Each time we faced a new challenge and found a solution, we gained trust and became more resilient. We don't always have the solution in advance, but we trust that we will find one.
I want to underline that overcoming these challenges is not only teamwork, it also requires the support of friends and families. I, for one, couldn't lead Marmelab for 10 years without support from my wife.
For me, starting Marmelab was a big gamble. Could I build and run a company unlike any other, based on a unique set of values, and still make a living? I was willing to take the risk. After all, Marmelab promotes its ability to experiment and innovate, so why not experiment with the company itself?
Our mission, outlined in the company's articles of incorporation, states that Marmelab aims to combat climate change through digital innovation. This is particularly visible in our second product, GreenFrame. Our core values are:
- Knowledge sharing
- Sense of service
One notable missing value is the "growth mindset." I believe that constant growth is detrimental to the planet and that innovation should strive to do more with less.
I strive to embody these values in my own work, to recruit collaborators who align with them, to choose customers that align with our goal, and to find suppliers that share our values. Collectively, we embody these values in our work.

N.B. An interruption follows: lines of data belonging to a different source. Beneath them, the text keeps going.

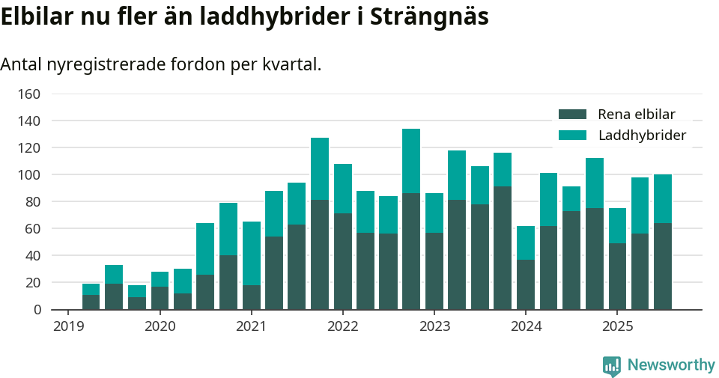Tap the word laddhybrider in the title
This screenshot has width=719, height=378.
pos(267,17)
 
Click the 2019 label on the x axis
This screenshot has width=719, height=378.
pos(68,326)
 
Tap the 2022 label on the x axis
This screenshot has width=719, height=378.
pos(343,326)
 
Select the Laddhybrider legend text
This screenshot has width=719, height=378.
pos(642,135)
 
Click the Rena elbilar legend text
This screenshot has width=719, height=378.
pos(637,115)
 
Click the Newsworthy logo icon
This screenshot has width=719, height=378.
pos(611,365)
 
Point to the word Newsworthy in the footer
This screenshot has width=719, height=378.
pos(671,365)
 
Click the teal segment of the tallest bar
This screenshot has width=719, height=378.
pos(411,161)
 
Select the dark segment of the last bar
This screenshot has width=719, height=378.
pos(663,266)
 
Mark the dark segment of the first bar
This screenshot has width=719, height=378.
pos(91,302)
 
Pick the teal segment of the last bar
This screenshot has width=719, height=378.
pos(663,198)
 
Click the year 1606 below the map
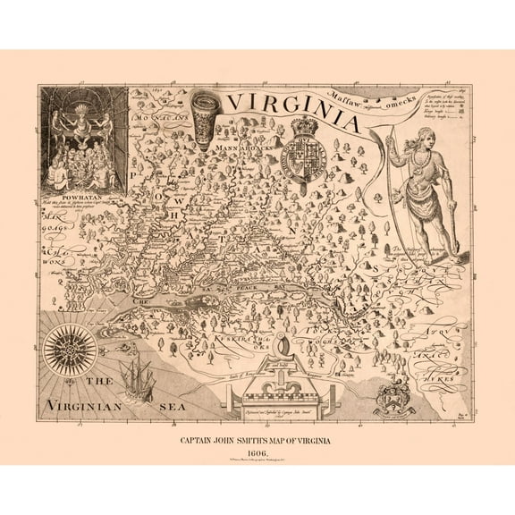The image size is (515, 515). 257,452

To anyone who may doubt it, let me assure you that it is possible to run a business and stay true to your values.
The team at Marmelab is its core asset. It is only by hiring highly talented developers and facilitators and retaining them long-term that we can deliver high-quality work to our customers.
I am particularly proud of the over 40 individuals who have worked at Marmelab over the past 10 years. They are all unique - and that was a deliberate recruitment choice. By hiring people with diverse backgrounds, we can constantly learn from one another and offer a service that no other company can match.
While many IT contractors primarily hire based on a candidate's academic background, we have always been more interested in their personality and ability to work well in a team. This is why we have hired a dentist, a sports teacher, a graphic designer in a t-shirt store, a computer scientist specialized in language proofs, a programming teacher, an orthoptist, a German student, a blitz chess player from Uruguay, and even a Flash developer.
Our collective diversity is our main strength, which makes us enjoy going to work. For a manager, gathering such an awesome team is a dream come true.
Marmelab is a small but solid company with the ability to do great things. This is all thanks to you. I look forward to the next 10 years!